(Collected data entries)
'''

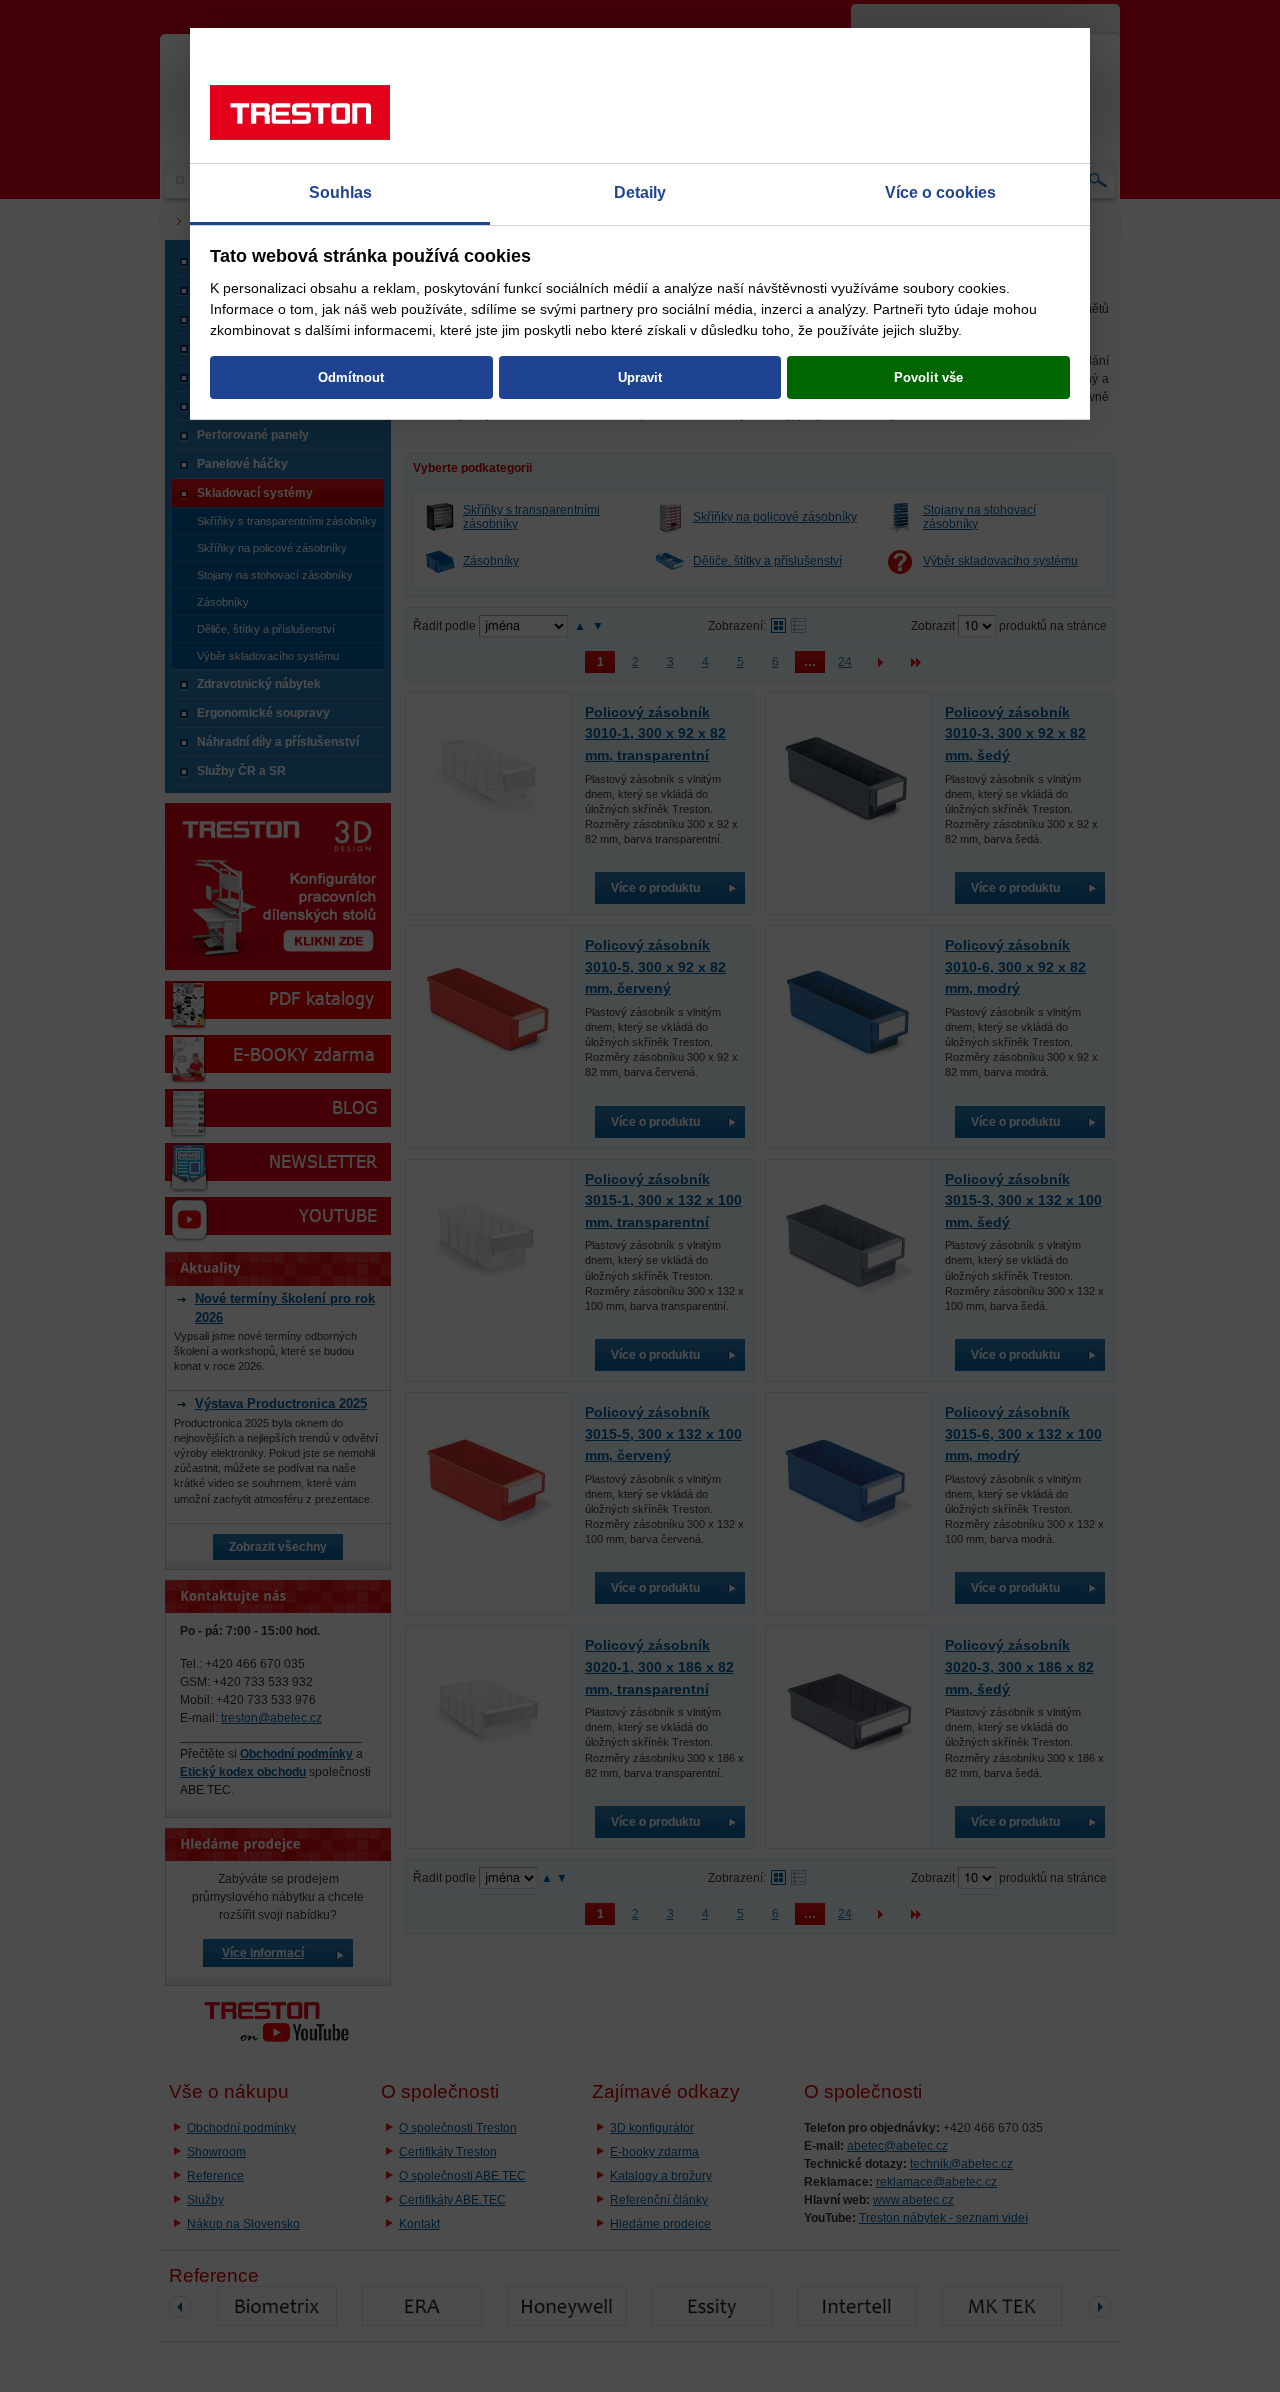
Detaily (640, 192)
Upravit (640, 377)
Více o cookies (940, 192)
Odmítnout (351, 377)
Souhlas (340, 192)
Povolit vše (928, 377)
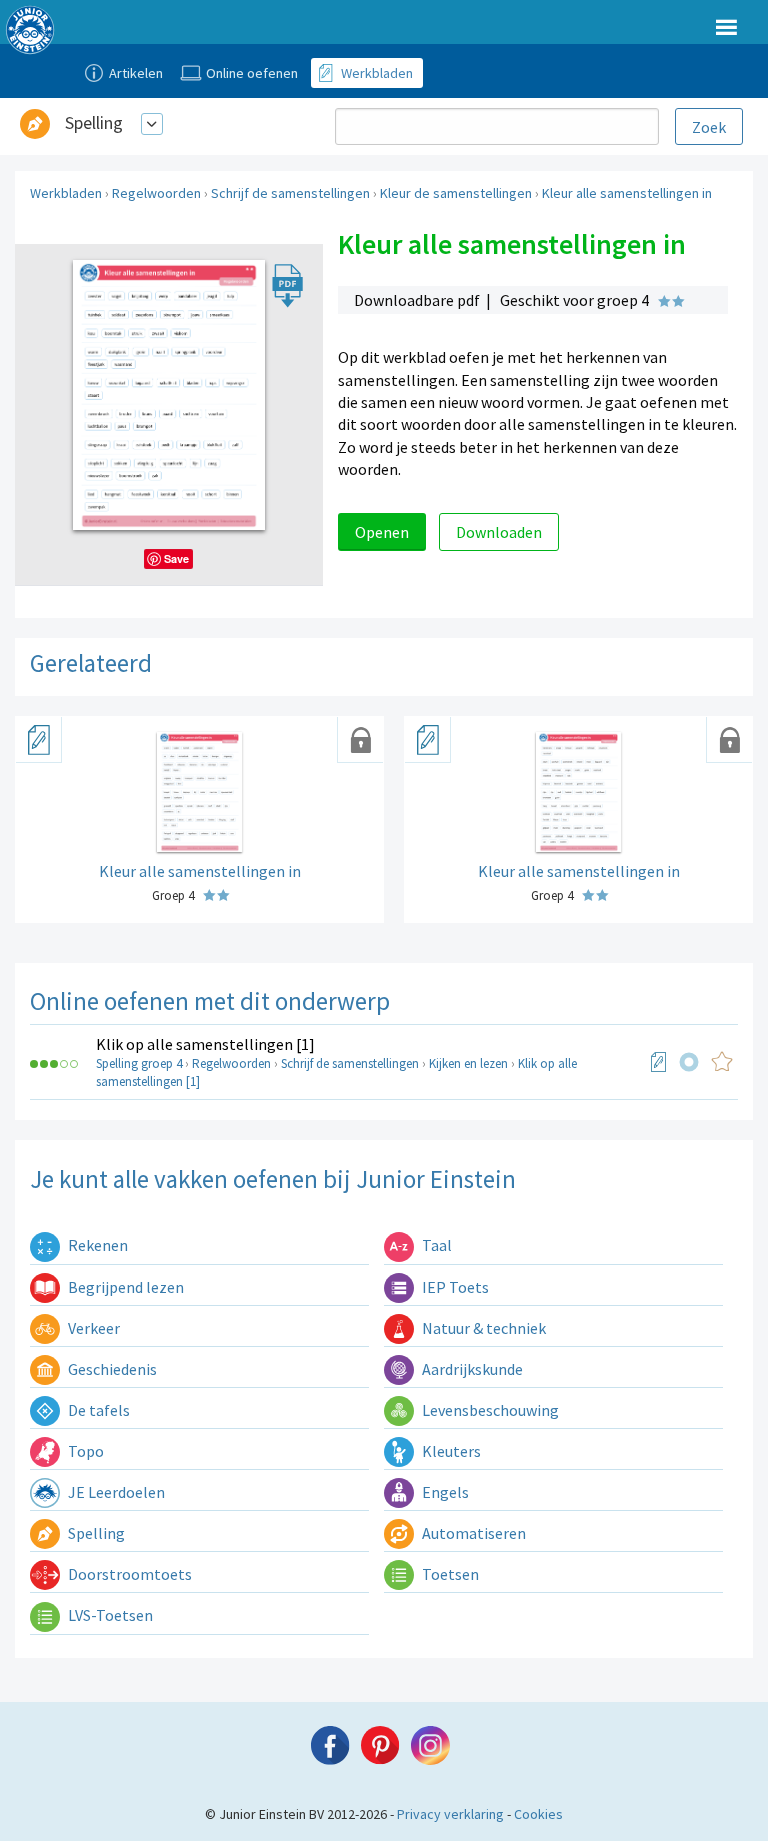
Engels (444, 1492)
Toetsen (449, 1574)
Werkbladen (66, 193)
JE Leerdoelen (115, 1492)
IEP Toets (454, 1287)
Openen (382, 532)
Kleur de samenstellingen (456, 193)
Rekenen (96, 1245)
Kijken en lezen (468, 1063)
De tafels (97, 1410)
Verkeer (92, 1328)
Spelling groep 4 (139, 1063)
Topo (84, 1451)
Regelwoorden (156, 193)
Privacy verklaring (450, 1814)
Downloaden (499, 532)
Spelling (94, 122)
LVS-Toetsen (109, 1615)
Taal (435, 1245)
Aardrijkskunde (471, 1369)
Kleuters (450, 1451)
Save (176, 558)
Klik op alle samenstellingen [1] (205, 1044)
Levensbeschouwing (489, 1410)
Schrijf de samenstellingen (290, 193)
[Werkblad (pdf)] (659, 1062)
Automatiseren (472, 1533)
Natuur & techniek (482, 1328)
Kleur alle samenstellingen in (627, 193)
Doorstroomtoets (128, 1574)
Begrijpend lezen (124, 1287)
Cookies (538, 1814)
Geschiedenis (111, 1369)
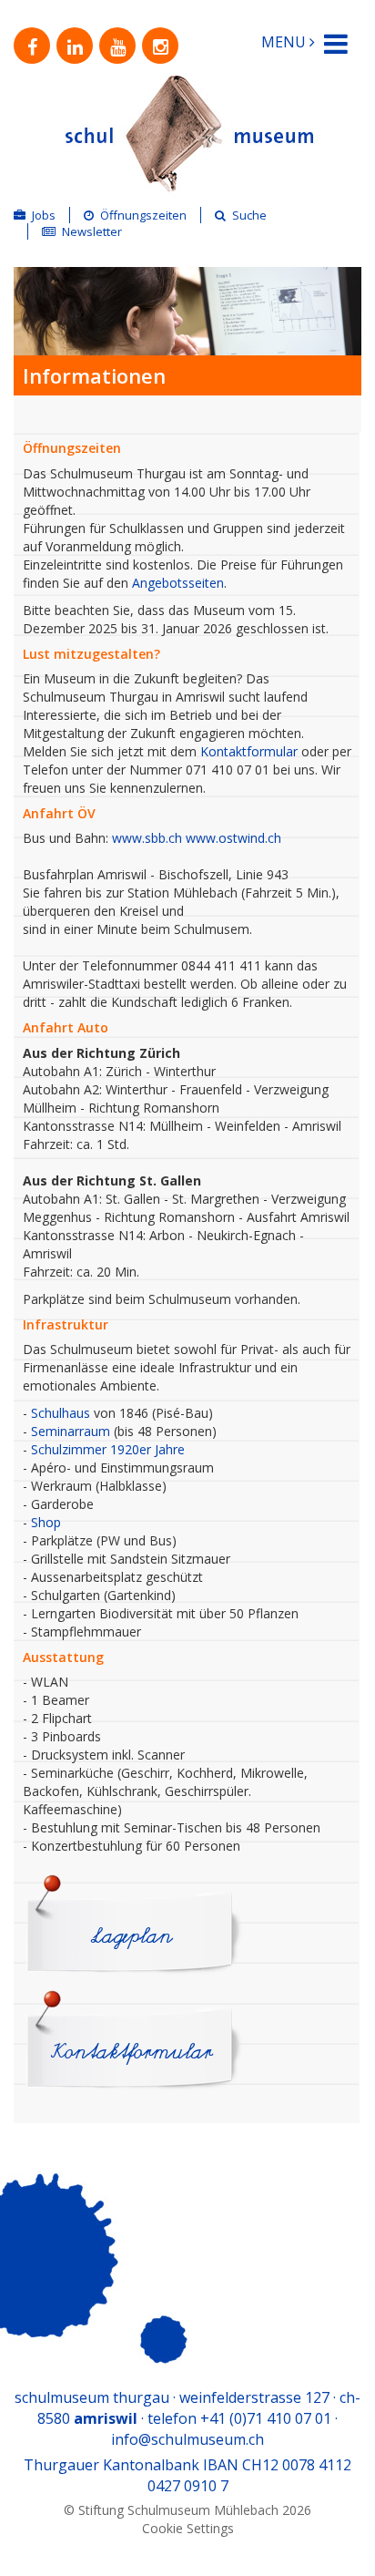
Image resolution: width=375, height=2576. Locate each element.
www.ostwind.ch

'''

Give back exactly the lines above, from the line containing "Kleur de samenstellingen (456, 193)" through the line containing "Begrijpend lezen (124, 1287)", with both end lines and nothing more.

Answer for this exercise:
Kleur de samenstellingen (456, 193)
Rekenen (96, 1245)
Kijken en lezen (468, 1063)
De tafels (97, 1410)
Verkeer (92, 1328)
Spelling groep 4 (139, 1063)
Topo (84, 1451)
Regelwoorden (156, 193)
Privacy verklaring (450, 1814)
Downloaden (499, 532)
Spelling (94, 122)
LVS-Toetsen (109, 1615)
Taal (435, 1245)
Aardrijkskunde (471, 1369)
Kleuters (450, 1451)
Save (176, 558)
Klik op alle samenstellingen [1] (205, 1044)
Levensbeschouwing (489, 1410)
Schrijf de samenstellingen (290, 193)
[Werkblad (pdf)] (659, 1062)
Automatiseren (472, 1533)
Natuur & techniek (482, 1328)
Kleur alle samenstellingen in (627, 193)
Doorstroomtoets (128, 1574)
Begrijpend lezen (124, 1287)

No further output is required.